*** Block opens ***

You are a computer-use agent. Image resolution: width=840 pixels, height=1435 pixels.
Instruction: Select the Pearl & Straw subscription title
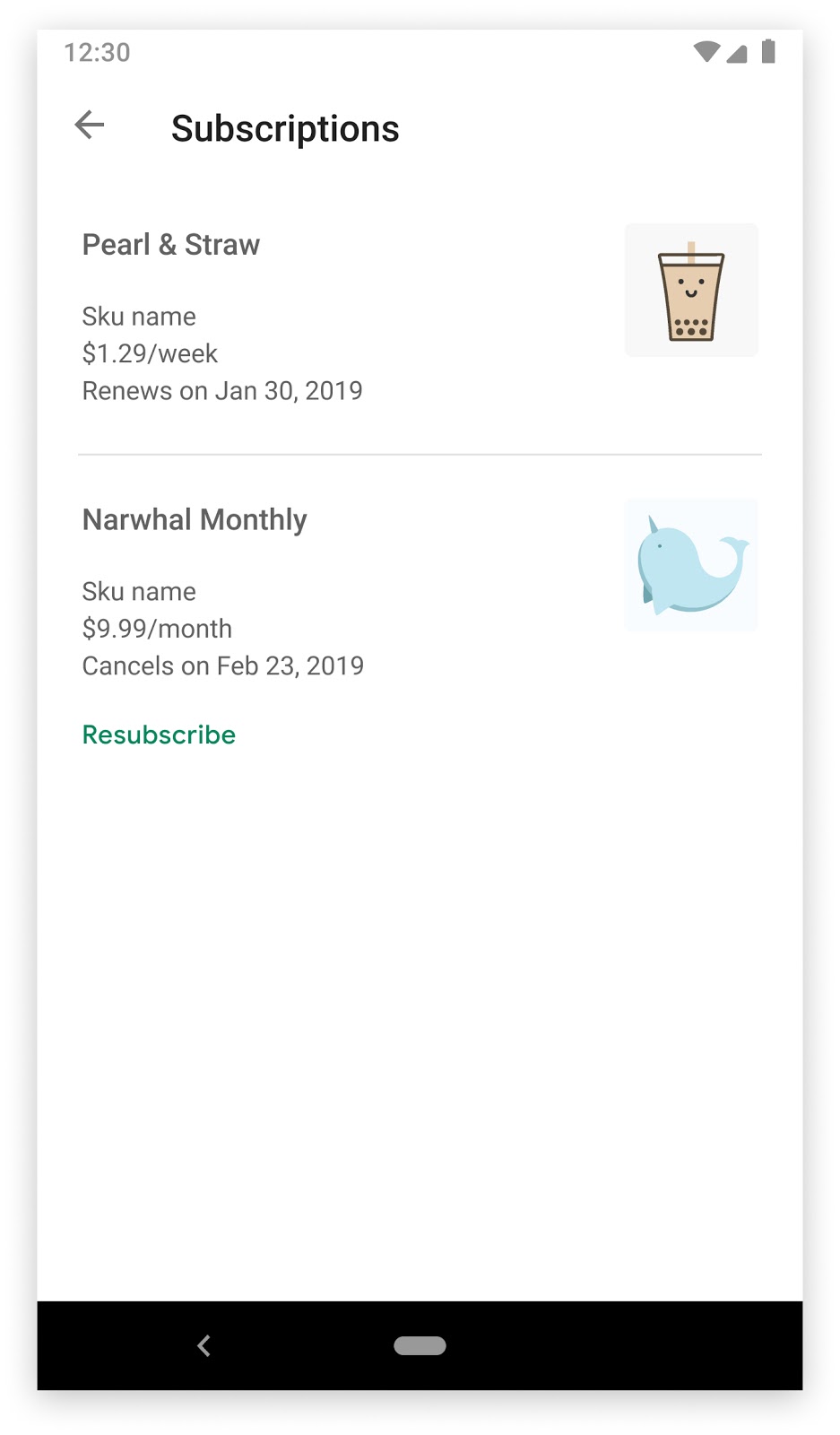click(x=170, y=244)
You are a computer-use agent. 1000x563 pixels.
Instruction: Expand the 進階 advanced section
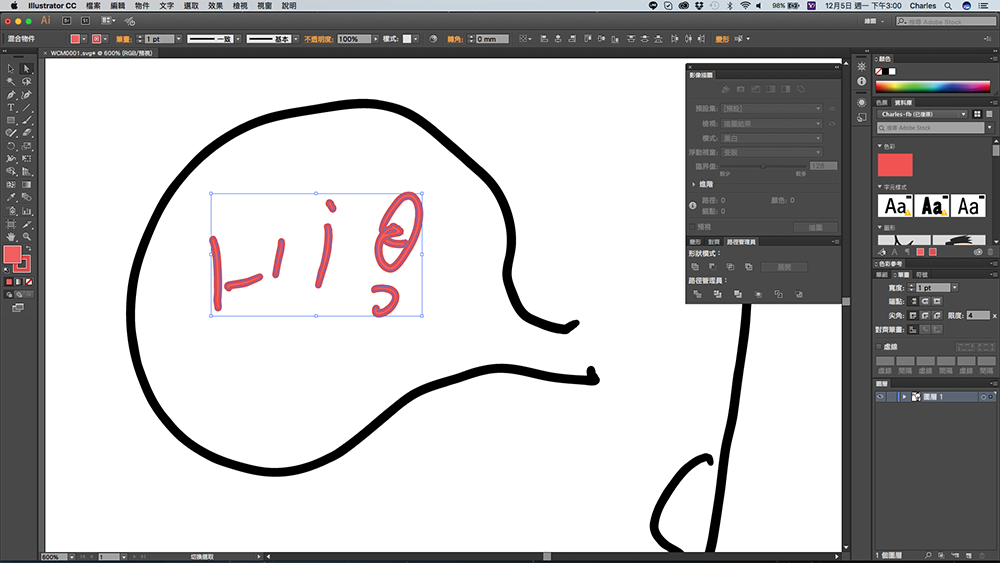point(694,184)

*** Block closes ***
*** Block opens ***

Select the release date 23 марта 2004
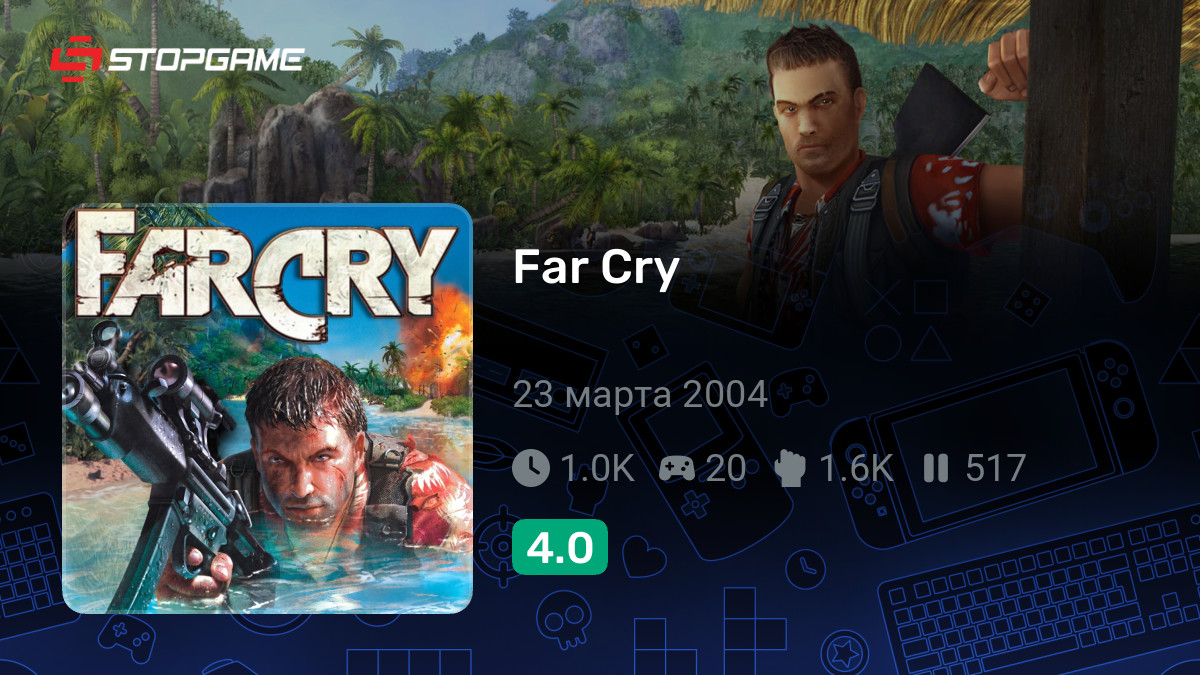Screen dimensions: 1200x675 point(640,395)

*** Block closes ***

* **Work to be completed**
Your answer should be a number alone, please: the count of lines in the listing where the word "computer" appears.

* **Finished task**
2